The Gift and Home Trade Association has a very useful, if somewhat alarming, white paper on Proposition 65:
Here are some common misconceptions about Proposition 65 and similar legislation (referred to as “Prop 65”):
Prop 65 doesn’t apply to my products: This is not a safe assumption unless you’ve actually tested your products for compliance. Prop 65 affects a HUGE array of consumer products. Past lawsuits have targeted candles, brass darts, christmas lights, hammers, mineral oil, billiard cue chalk, picture frames, french fries, chocolate, jewelry, ceramics, glass bottles, apparel, lunchboxes, and many, many other types of products…
If Prop 65 was a “big deal” I would already be hearing about it in the industry: Most defendants quietly settle their lawsuits to avoid a highly public defense, which can be a PR disaster.
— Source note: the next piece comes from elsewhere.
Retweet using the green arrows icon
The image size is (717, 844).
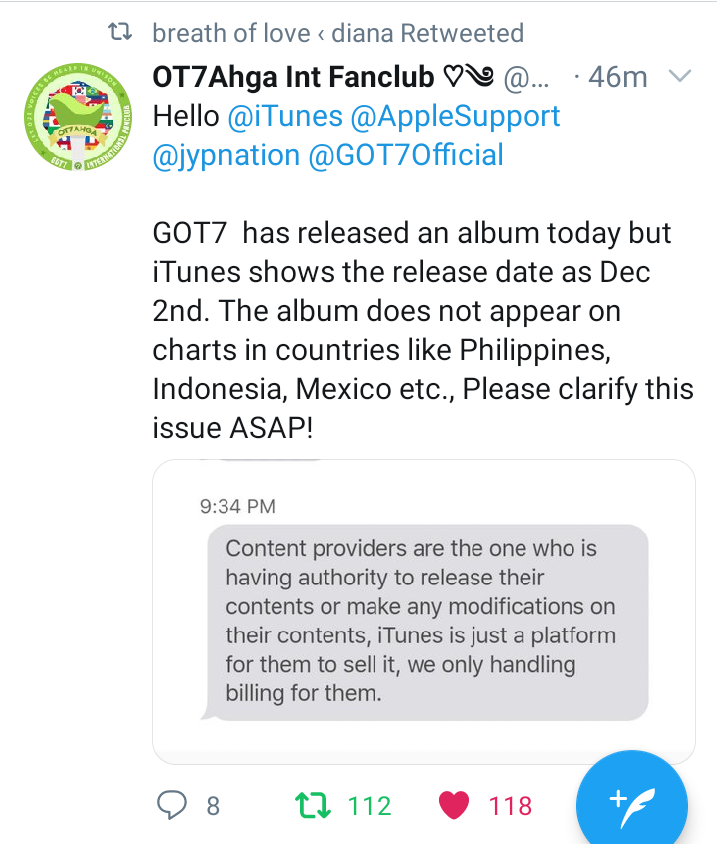point(313,805)
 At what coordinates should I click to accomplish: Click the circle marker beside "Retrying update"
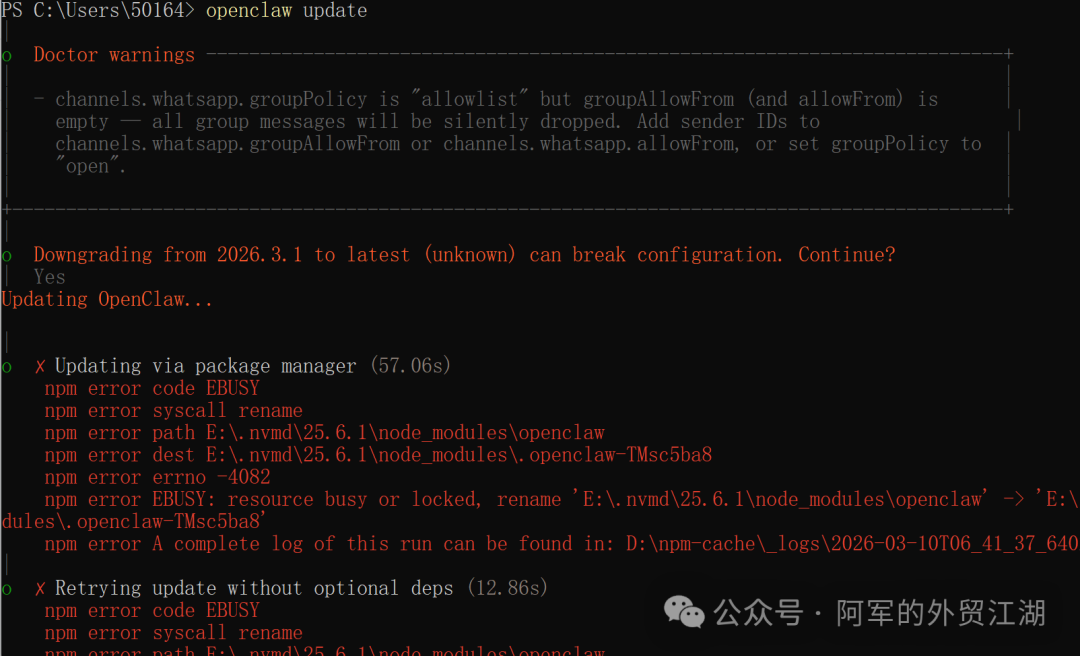[x=7, y=588]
Dozens of small-to-midsize gift industry vendors have already settled significant Prop 65 lawsuits. Most large vendors have been named in multiple lawsuits. But almost nobody wants to discuss their lawsuits publicly.
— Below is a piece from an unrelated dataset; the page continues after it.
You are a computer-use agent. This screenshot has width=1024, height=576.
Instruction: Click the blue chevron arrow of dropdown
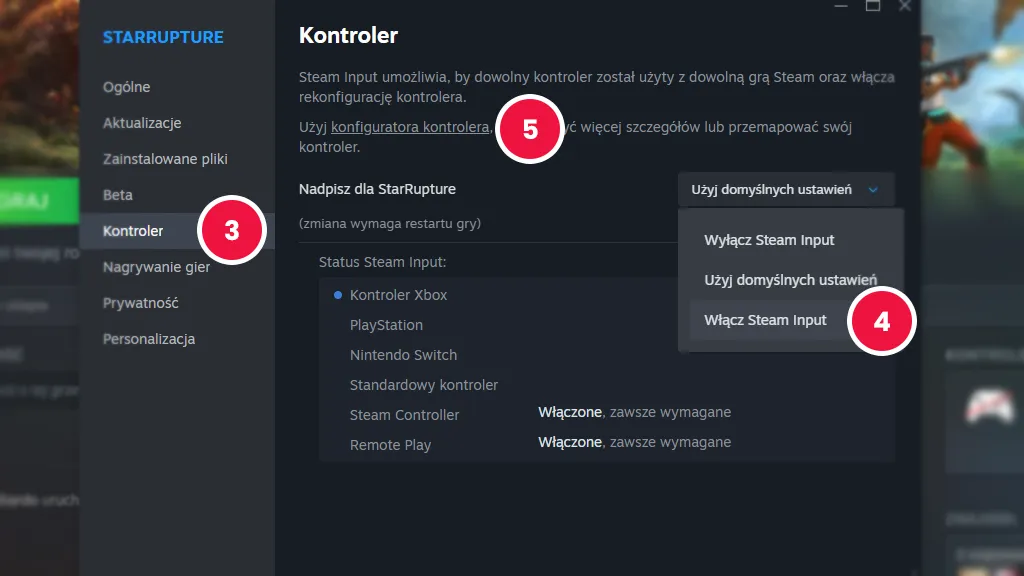pyautogui.click(x=873, y=189)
If you sell consumer products in the United States, then Prop 65 is something you will want to be aware of. If you sell consumer products intended for children or having play value your products are covered by the new CPSIA. This GHTA White Paper provides an overview of Prop 65 and the CPSIA, describes how they are and will be affecting companies in the gift industry, and provides some additional sources of information.